ANFORDERUNGEN:
Sammle aus der folgenden Liste jede Zeile, die die Zeichenfolge "cell" enthält, und gib diese Zeilen wörtlich wieder.

Einträge aus einem Zeige-Datensatz:
▶

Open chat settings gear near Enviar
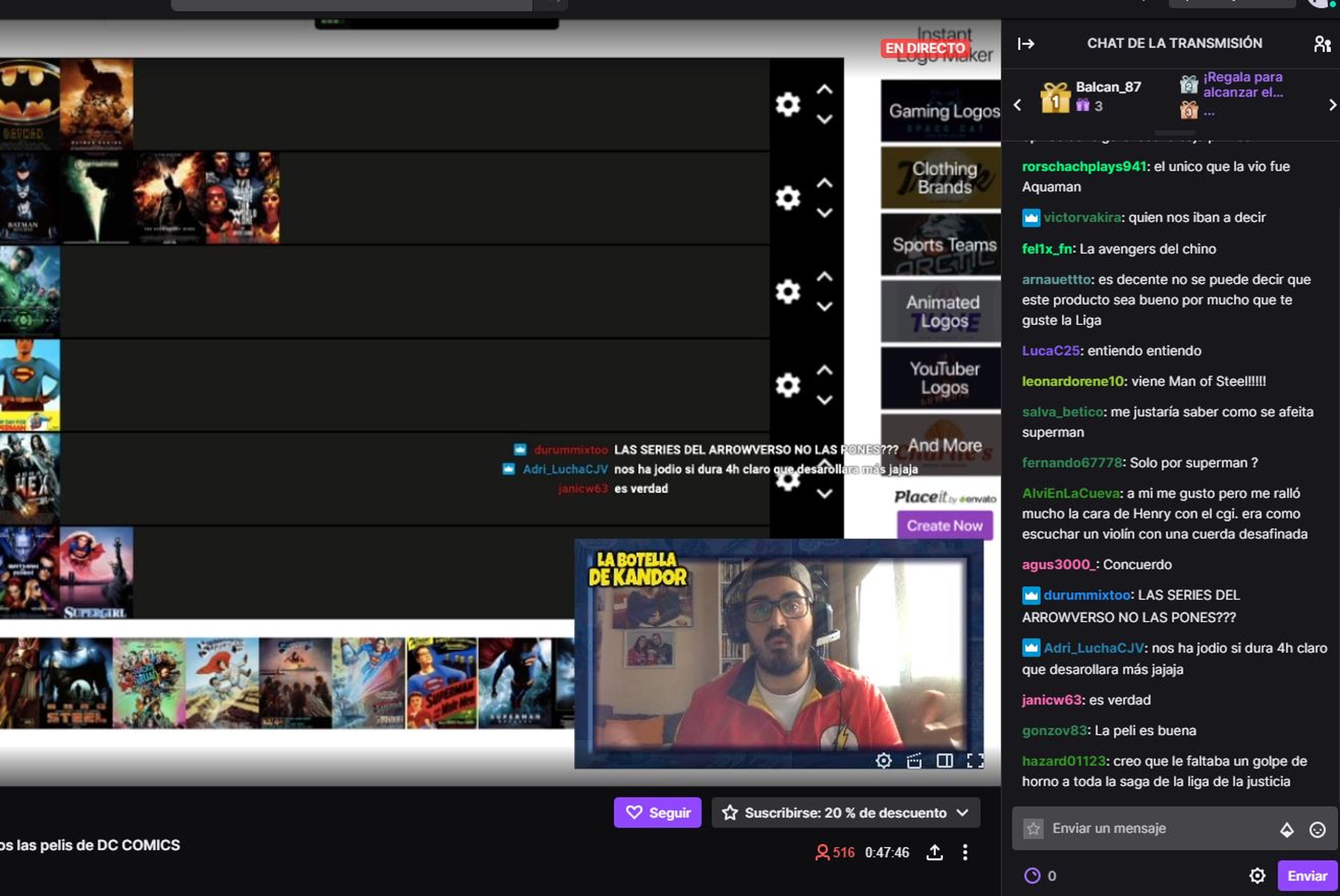The width and height of the screenshot is (1340, 896). [1257, 875]
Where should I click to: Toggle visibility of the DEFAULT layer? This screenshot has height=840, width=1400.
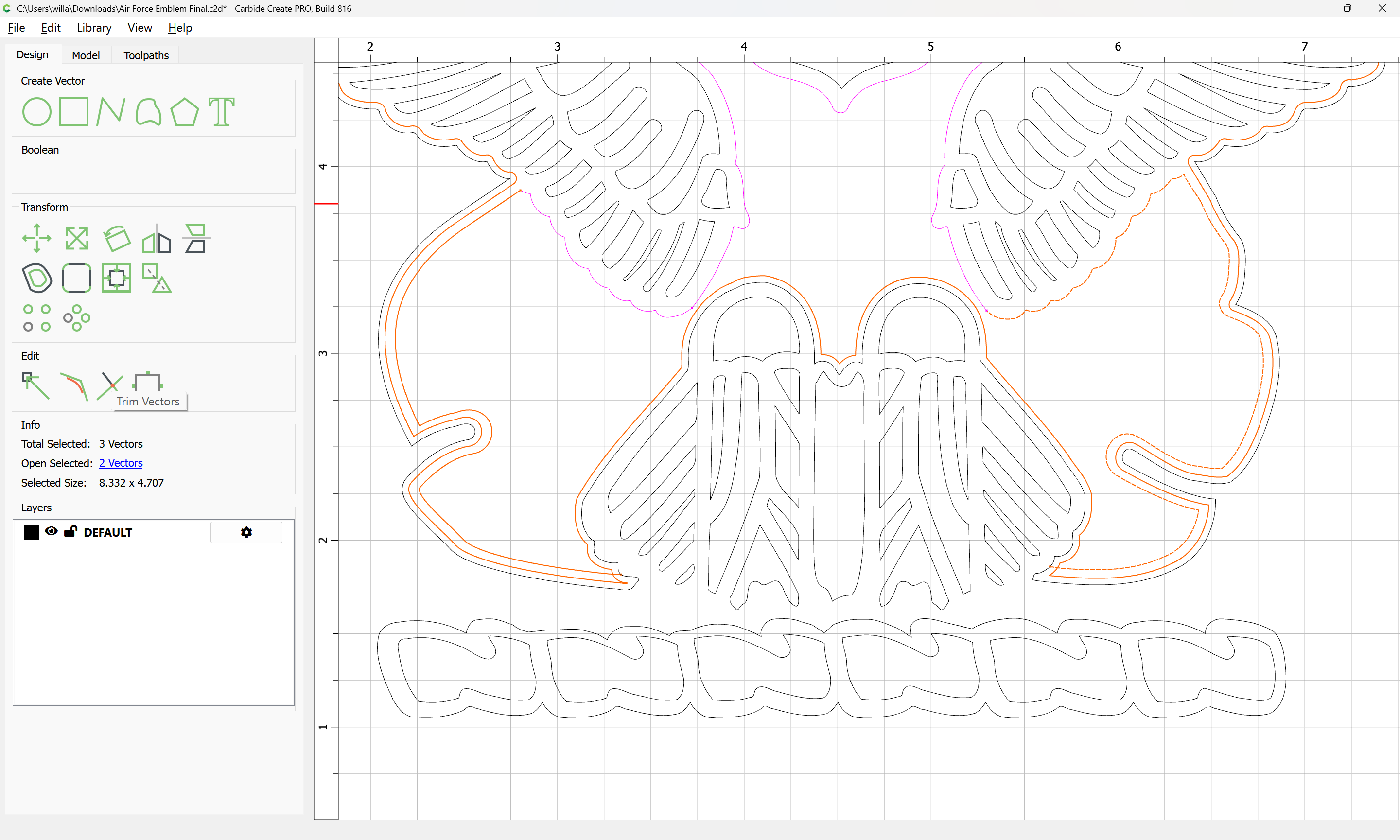(52, 531)
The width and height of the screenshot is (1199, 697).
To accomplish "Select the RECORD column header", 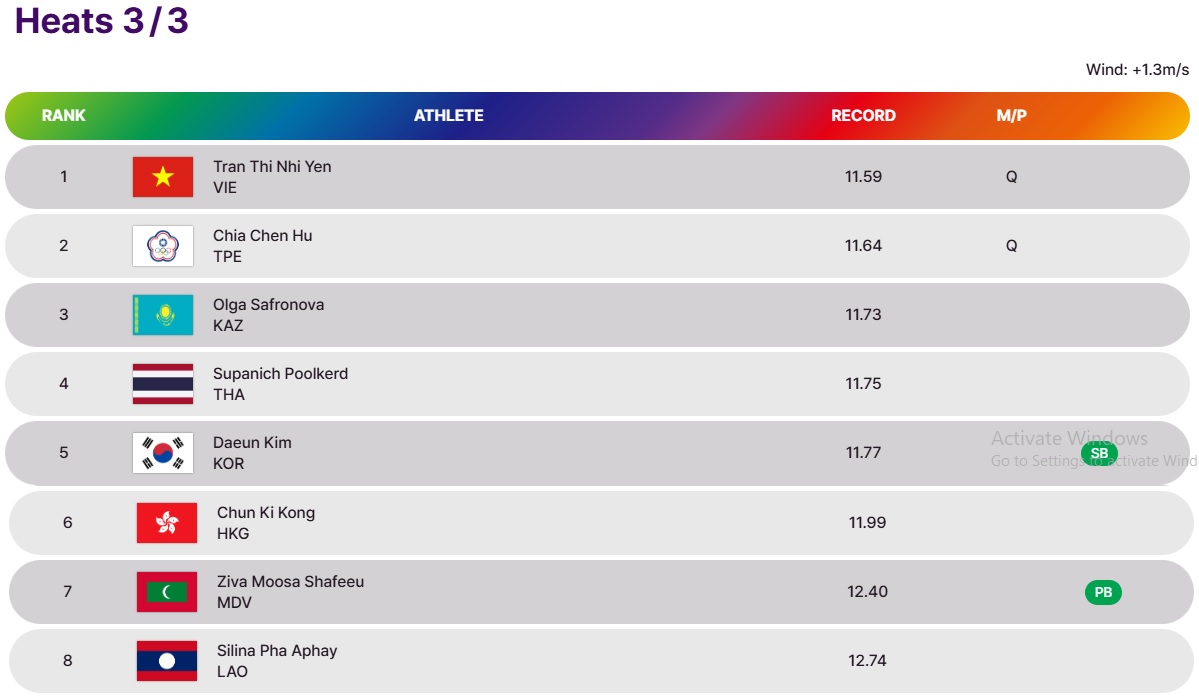I will (863, 115).
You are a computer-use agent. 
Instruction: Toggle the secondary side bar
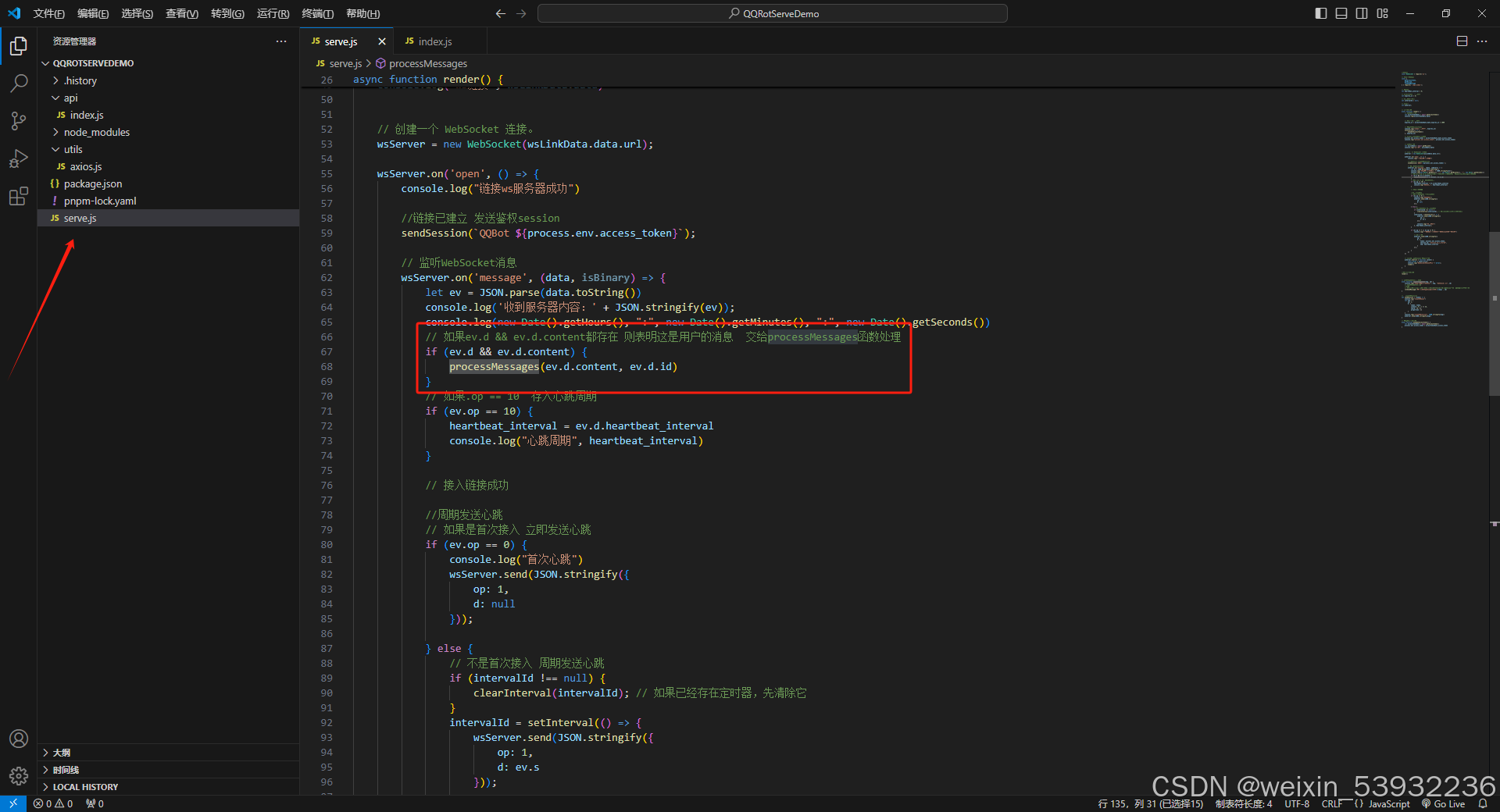pyautogui.click(x=1362, y=13)
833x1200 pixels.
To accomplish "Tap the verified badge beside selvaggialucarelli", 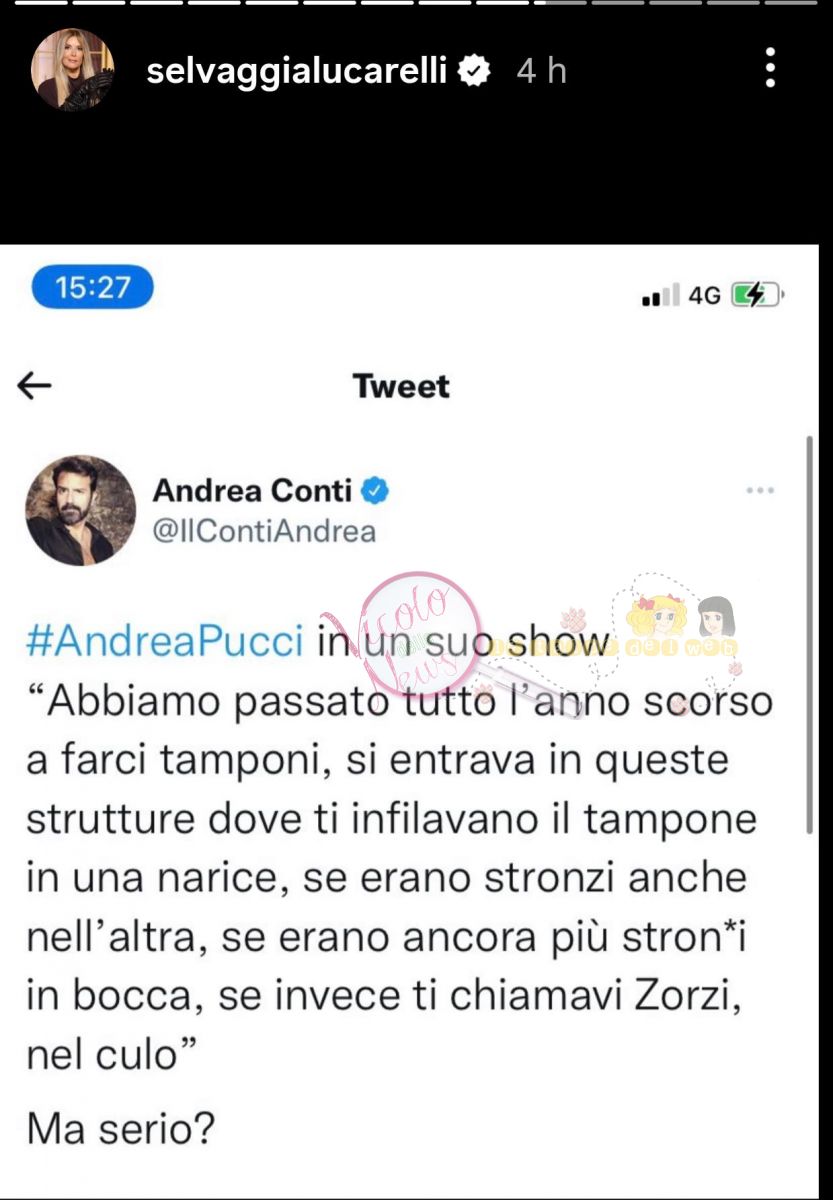I will coord(474,70).
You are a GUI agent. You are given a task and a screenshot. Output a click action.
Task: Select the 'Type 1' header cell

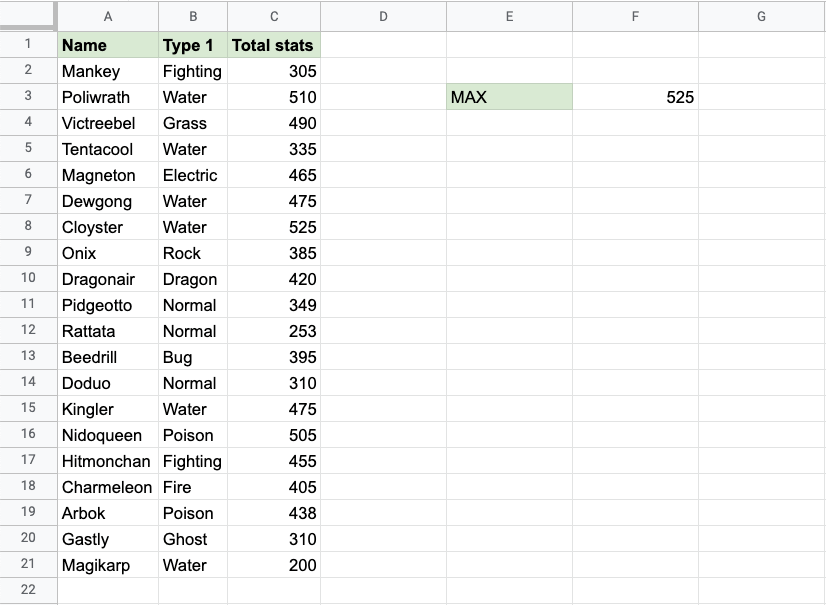click(x=193, y=45)
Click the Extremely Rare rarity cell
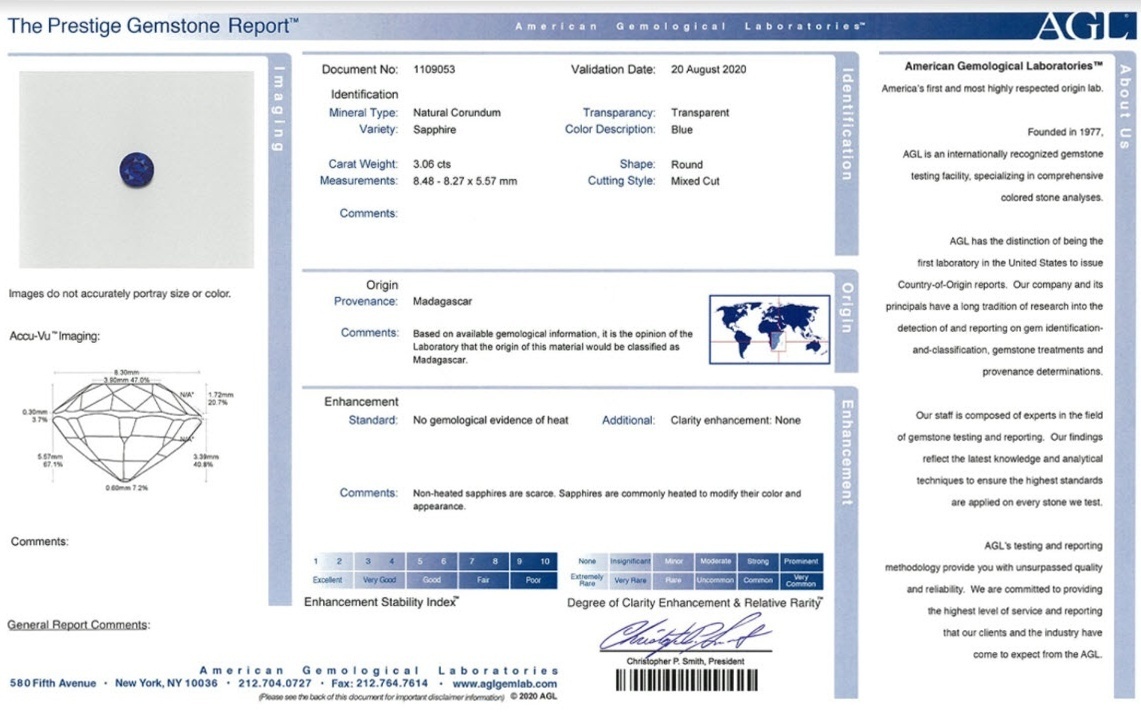The width and height of the screenshot is (1141, 714). [587, 580]
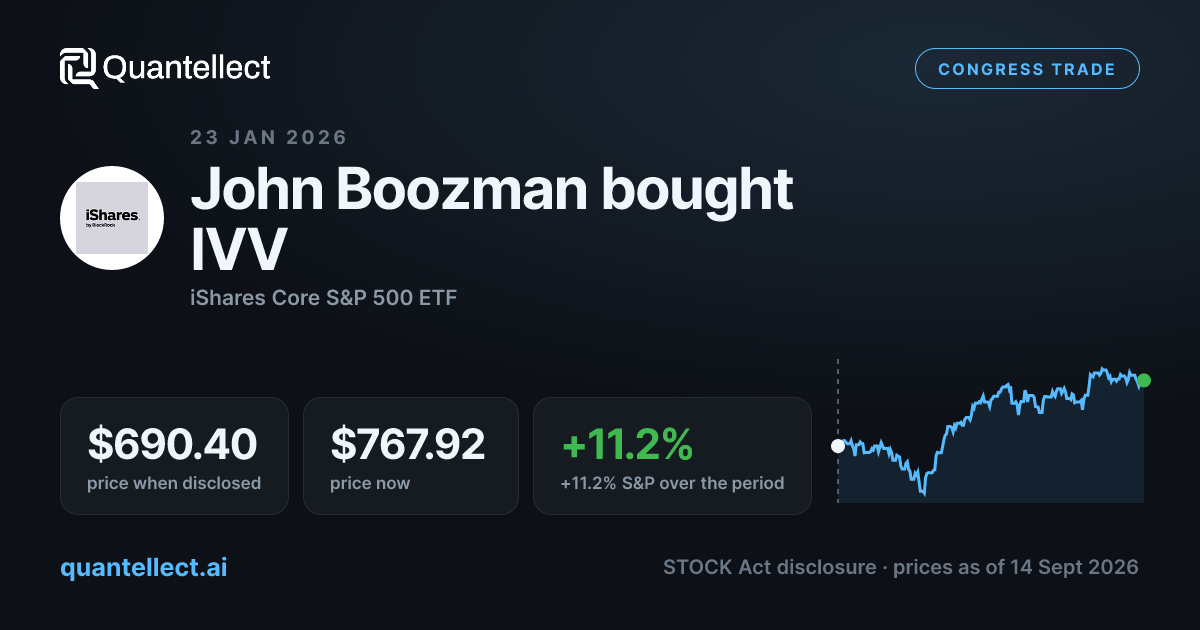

◀

AUSGABE FOLGT:
Task: Select the 'Type 1' header cell
Click the Extremely Rare rarity cell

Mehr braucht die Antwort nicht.